Alors que les comédiens (accompagnés de deux musiciens installés côté jardin : l’un à la contrebasse, l’autre passant du piano à la guitare) sont déjà sur scène quand le public s’installe, la pièce débute par ce qui ressemble à un petit précis de théâtre de l’absurde. Débat enlevé et déjanté sur l’utopie, cette première scène alterne envolées rêvant d’un monde meilleur, citations de Thomas More ou Campanella et passages chantés.
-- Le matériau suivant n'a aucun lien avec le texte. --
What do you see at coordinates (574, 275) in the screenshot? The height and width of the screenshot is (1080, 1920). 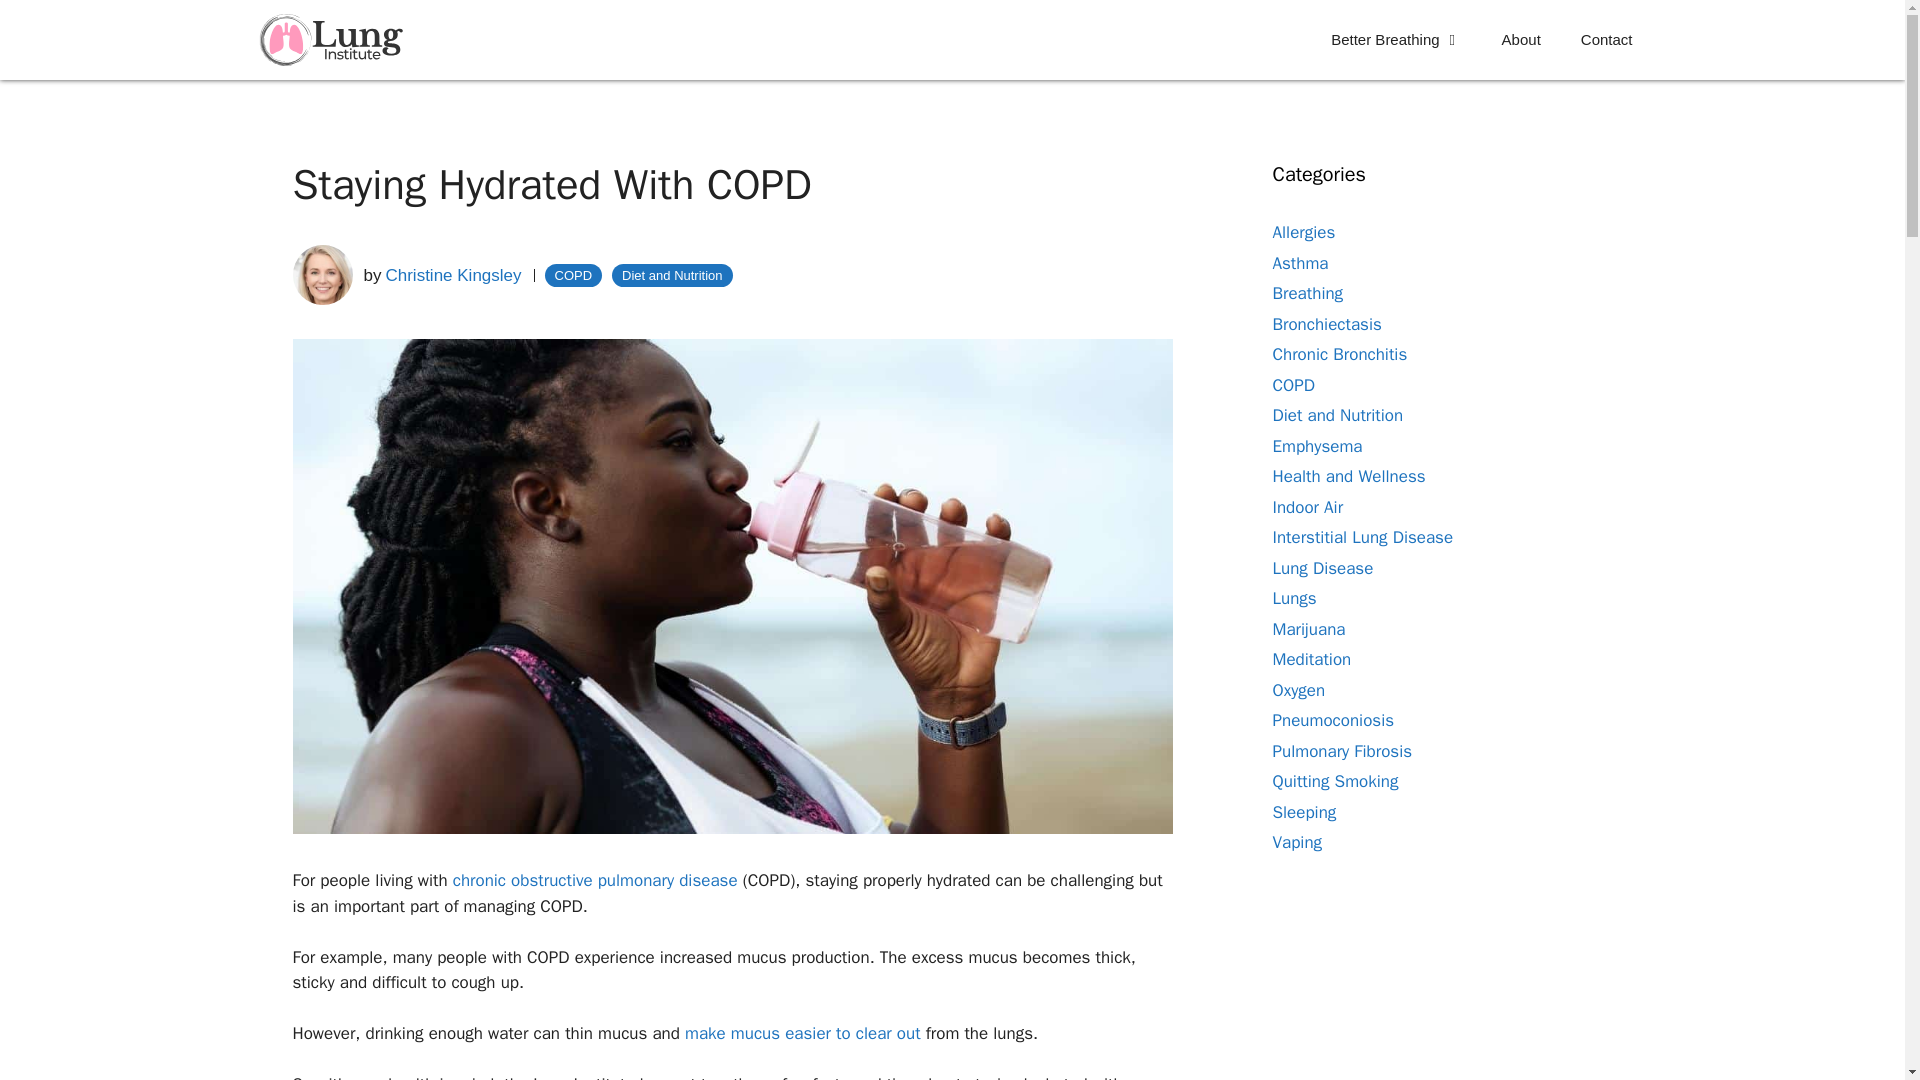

Dès cet incipit, les bases du spectacle sont posées : moments musicaux joliment intégrés pour des chansons de Thomas Fersen, Wladimir Anselme, Gérard Lenorman, Léo Ferré, Damia ou Claude François, successions de soliloques et aphorismes sans autre sens que celui de décrire un hypothétique idéal, référencement assez fortement marqué. De fait, au-delà des auteurs et musiciens déjà évoqués, une scène se fait novarinesque (quand il s’agit de représenter corporellement des concepts et notions purement théoriques), des intermèdes bricolés côté cour usent d’artifices typiques des travaux de Fischli & Weiss (une étincelle s’allume, une corde se consume, elle fait tomber une botte qui renverse un saut d’eau, etc…) et la dimension burlesque de l’ensemble évoque les grandes heures du muet.
Pour autant, ces multiples sources, plus ou moins clairement assumées, n’empêchent pas de passer un très agréable moment, ponctué de savoureux passages à l’image de cette tirade dans laquelle un comédien exhorte ses congénères (« Soyons tous d’accord avec moi »). Néanmoins, on déplorera quand même le caractère relativement inoffensif du propos général qui critique gentiment notre société contemporaine, en raille quelques travers, suggère des pistes tout à fait irréalistes, mais sans que tout cela ne fasse grand mal en définitive. Comme si, soucieux d’occuper en permanence les espaces sonore et du plateau, le Groupe Incognito fonctionnait parfois en roue libre ; un léger travers qui devrait de toute évidence s’estomper avec les années.